January 14, 2005
The Roanoke Times
By Mike Allen
The State Council of Higher Education in Virginia has recommended delaying the creation of a four-year college in Southside until more study can be done to determine if one is really needed.
Supporters of a proposal to build the college in the Henry County/Martinsville area responded to the report, which was released Wednesday, by venting their disappointment.
"That's not what I was expecting to see based on what I heard from commission members and the staff not long ago," said Lt. Gov. Tim Kaine, who previously said he was confident SCHEV would support creating a Southside college.
The report recommends that the state earmark about $3 million to study the possibility and to create programs to increase the number of potential college students in the region. The report says that up to 47 percent of adults in some localities within the region don't have high school diplomas.
Kaine was pleased with the proposal to increase funding, but overall called the report "a little lukewarm" and even short-sighted. "I think they really don't grapple in a meaningful way with the economic development impact," he said.
Del. Ward Armstrong, D-Henry County, was more blunt. "We've been fighting double-digit unemployment in my area since 2000, and to be quite honest, we can't wait for another study."
A Southside college has bipartisan support in state government.
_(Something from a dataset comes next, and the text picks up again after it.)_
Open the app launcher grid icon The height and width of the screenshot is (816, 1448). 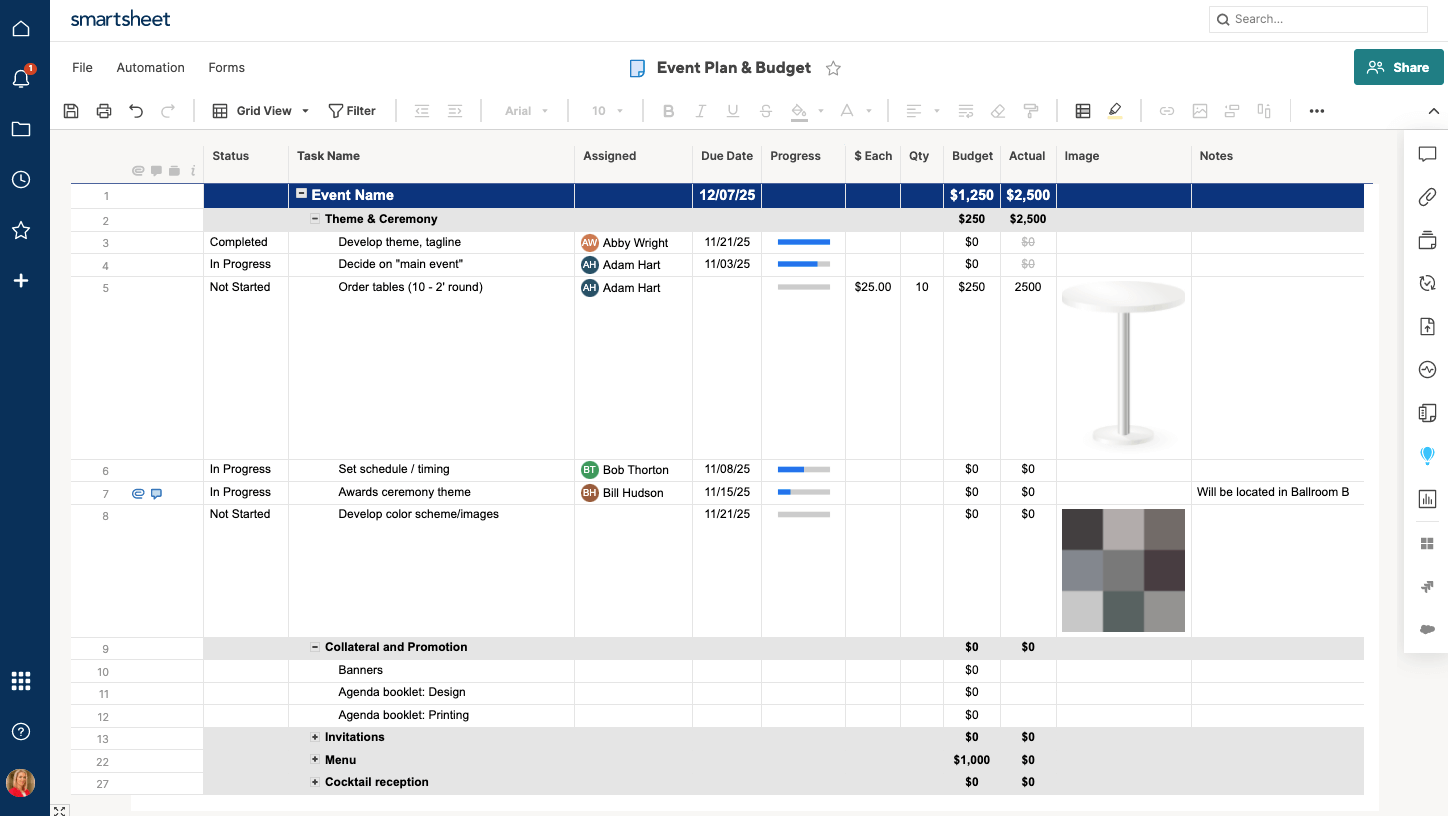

Gov. Mark Warner has said he will include $1.5 million for the development of such a college in his proposed state budget for the next fiscal year. Attorney General Jerry Kilgore has also endorsed the idea.
SCHEV weighed two competing proposals for how the school could function.
The first proposal, called the New College of Virginia, would be located in downtown Martinsville and allow students to earn a bachelor's degree in just over two years. That proposal, led by former James Madison University president Ronald Carrier, has the hefty financial backing of the nonprofit Harvest Foundation, which has offered $50 million toward a college built in the Henry County/Martinsville area.
The second, called the Collaborative 2+2 Program, advocated jointly by Longwood University, Old Dominion University and Patrick Henry Community College, would locate a four-year college program on the PHCC campus in Henry County.
In Wednesday's report, the scales tipped slightly in favor of the 2+2 plan. SCHEV recommended that if the General Assembly wants to go forward with a college this year, it should use the 2+2 model, which the report called more affordable.
Longwood College released a statement Wednesday supporting SCHEV's recommendation of a delay for further study.
In contrast, a statement from Carrier read, "We are driven by a sense of urgency to expand educational and economic opportunities for area residents. Any delay would be disappointing." Carrier said he'll continue to work with education officials and legislators "to implement the New College program as soon as possible."
The report suggested that the Harvest Foundation provide matching funds of up to $2.5 million to fund programs to increase the number of potential college students in Southside. Foundation executive director Harry Cerino said the foundation has already invested $2.5 million in Henry County/Martinsville schools, and would welcome a state funding match.
The report questioned whether a Southside college would actually help with economic development in the region.
Kaine called a statement in the report that a new four-year public college may not help reduce Virginia's enrollment demand "ridiculous." While the proposed program would predominantly serve Southside residents, he believes students from throughout the commonwealth would eventually enroll.
Kaine said that he and supporters of the proposal would continue to push strongly for a new college program in Southside.
"I think it would be a horrible thing for Virginia to turn its back on the need for higher education in that region, and particularly when community leaders have stepped forward with $50 million," Kaine said.